Sent from my iPhone using Goat Forum


----------



## NyGoatMom (Jan 26, 2013)

LoriH said:


> hobble??


https://fiascofarm.com/goats/hobble.htm


----------



## Sparkle (Apr 6, 2014)

Thanks for all your comments/suggestions. This blog really is a wonderful resource - especially for newbies like me! I guess I will invest in a hobble but I really want her be compliant so we can both enjoy our daily routine. She's a real Saanan Sweetie and I know when she gets the hang of it she'll be fine. I just have to get past this issue. I have the stand against a fence and I'm thinking of making a ramp and hopefully leading her up. 

I also think her rumen has been a bit off and she has'nt wanted the grain so much the past week. This morning her back end was messy and obviously had some scour problem over night. I think I increased her grain ration too fast (I was trying to help her with milk production as I did'nt think I'd been feeding her enough during her covert pregnancy). Good looking poops tonight so hopefully we're getting back on track. 

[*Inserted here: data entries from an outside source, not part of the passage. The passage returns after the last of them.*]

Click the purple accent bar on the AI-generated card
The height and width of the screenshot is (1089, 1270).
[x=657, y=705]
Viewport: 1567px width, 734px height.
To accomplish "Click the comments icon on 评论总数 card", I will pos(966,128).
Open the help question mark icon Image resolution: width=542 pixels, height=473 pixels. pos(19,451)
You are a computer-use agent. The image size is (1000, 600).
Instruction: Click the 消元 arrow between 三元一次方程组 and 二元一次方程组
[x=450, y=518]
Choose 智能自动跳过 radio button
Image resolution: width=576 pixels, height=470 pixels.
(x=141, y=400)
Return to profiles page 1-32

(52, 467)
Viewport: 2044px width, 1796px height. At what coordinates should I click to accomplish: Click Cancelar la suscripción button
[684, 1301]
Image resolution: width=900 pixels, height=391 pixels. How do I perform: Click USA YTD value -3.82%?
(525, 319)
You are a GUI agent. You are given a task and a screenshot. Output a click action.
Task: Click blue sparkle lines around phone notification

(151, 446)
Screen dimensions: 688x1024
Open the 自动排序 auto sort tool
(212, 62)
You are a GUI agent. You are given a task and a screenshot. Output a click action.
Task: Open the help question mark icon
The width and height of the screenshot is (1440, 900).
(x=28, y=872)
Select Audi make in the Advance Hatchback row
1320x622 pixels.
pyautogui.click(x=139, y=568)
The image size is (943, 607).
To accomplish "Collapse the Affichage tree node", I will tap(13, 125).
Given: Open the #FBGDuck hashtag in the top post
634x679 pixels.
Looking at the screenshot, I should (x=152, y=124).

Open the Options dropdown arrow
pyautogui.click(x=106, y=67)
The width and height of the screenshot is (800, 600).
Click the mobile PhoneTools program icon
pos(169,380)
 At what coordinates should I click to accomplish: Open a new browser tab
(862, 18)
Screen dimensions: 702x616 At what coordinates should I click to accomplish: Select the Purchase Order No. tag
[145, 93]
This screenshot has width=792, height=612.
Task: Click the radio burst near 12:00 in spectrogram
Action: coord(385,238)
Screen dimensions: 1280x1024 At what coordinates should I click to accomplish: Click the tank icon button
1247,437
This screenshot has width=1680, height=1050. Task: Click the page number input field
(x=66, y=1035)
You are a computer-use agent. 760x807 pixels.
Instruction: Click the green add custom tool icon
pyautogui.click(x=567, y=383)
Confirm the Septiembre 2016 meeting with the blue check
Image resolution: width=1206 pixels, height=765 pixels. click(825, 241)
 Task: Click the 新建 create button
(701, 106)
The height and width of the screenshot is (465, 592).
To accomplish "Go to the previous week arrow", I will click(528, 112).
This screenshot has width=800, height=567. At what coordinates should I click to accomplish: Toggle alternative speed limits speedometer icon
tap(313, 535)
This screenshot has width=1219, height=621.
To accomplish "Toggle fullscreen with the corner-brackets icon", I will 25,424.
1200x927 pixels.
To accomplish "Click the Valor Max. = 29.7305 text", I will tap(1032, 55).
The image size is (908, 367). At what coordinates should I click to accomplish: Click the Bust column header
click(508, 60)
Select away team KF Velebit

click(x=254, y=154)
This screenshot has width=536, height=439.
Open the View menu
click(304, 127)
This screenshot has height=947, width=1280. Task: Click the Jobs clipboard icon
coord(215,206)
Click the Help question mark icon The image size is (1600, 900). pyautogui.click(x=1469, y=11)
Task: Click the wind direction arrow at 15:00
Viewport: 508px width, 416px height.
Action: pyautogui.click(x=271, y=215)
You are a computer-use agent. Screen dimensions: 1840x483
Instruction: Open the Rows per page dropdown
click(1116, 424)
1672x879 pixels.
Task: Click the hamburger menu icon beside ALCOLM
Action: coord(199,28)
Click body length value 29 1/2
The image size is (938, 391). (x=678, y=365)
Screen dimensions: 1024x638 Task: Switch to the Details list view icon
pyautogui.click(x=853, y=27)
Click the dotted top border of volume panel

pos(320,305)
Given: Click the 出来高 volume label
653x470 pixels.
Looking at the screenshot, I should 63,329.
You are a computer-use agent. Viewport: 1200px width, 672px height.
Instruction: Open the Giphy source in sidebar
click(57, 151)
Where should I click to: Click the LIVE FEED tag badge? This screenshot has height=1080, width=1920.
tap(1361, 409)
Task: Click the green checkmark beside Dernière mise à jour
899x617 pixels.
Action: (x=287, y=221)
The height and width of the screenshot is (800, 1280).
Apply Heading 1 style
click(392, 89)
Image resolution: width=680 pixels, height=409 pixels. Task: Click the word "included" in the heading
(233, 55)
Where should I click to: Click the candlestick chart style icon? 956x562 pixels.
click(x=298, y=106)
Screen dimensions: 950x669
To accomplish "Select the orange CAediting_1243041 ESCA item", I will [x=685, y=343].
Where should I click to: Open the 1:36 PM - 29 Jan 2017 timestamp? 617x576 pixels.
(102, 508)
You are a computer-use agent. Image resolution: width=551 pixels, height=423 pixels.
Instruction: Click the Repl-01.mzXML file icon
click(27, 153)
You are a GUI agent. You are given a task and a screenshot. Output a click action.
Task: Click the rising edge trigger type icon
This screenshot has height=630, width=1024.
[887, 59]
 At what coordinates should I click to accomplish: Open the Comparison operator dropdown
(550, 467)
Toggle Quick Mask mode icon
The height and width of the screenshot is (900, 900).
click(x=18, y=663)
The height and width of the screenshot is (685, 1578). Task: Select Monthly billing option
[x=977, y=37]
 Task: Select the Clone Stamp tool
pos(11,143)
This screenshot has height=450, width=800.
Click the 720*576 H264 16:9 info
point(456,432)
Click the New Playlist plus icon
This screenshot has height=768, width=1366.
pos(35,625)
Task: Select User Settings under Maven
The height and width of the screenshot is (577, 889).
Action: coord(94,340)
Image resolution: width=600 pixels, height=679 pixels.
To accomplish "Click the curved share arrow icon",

Any suggestions for good goaty treats to help tempt her on the stand?


----------



## Sparkle (Apr 6, 2014)

Do goats copy each other?
I have another 3yr old doe (Saanan/Boer) who jumps right up on the stand and waits to be fed and milked. Is there any chance my learner FF would get inspired by watching?


----------



## liz (Oct 5, 2007)

She'll learn, it will take patience though.
The suggestion of not giving feed until she is fully on the stand is a good one too.
Most of my does.... well, ALL of my goats, are food driven so they each will readily get on the stand because they know they'll get fed.
Try animal crackers or even graham crackers to entice her, let her have a sniff and a taste but no more until she's on the stand and if you don't already, increase the amount of alfalfa pellets she gets before you increase grain.


----------



## Hollowdweller (May 5, 2011)

First a goat that has recently kidded is often somewhat sore and will hesitate to get up there.

Second basically what everybody said about the milking stand.

I have 4 milking stands. They have chairs between them. 

Basically I keep the chairs to where the doe cannot get up with both feet and eat.

If the doe appears sore I will often go ahead and let her get up there with 2 feet, and then lift the others on. But not after a week after kidding.

Here are my suggestions:

Fix it to where she can't reach the feed box with only 2 feet on using chairs or something to block the front third of the stand.

Put some feed in your hand, reach thru the head lock and try to entice her up.

Put an eyelet into your milking room wall. If the goat refuses to jump up clip her to the eyelet on the wall using a short length of chain and a clip. Milk her right there and FEED HER NO GRAIN. After a time or two she will usually jump up.

Oh and if you are feeding hay do it AFTER you milk. Not only will this make the goat more hungry and likely to jump up it will keep them standing after milking and allow the orifices to close (unless you are allowing the kids to suck) helping prevent mastitis.


----------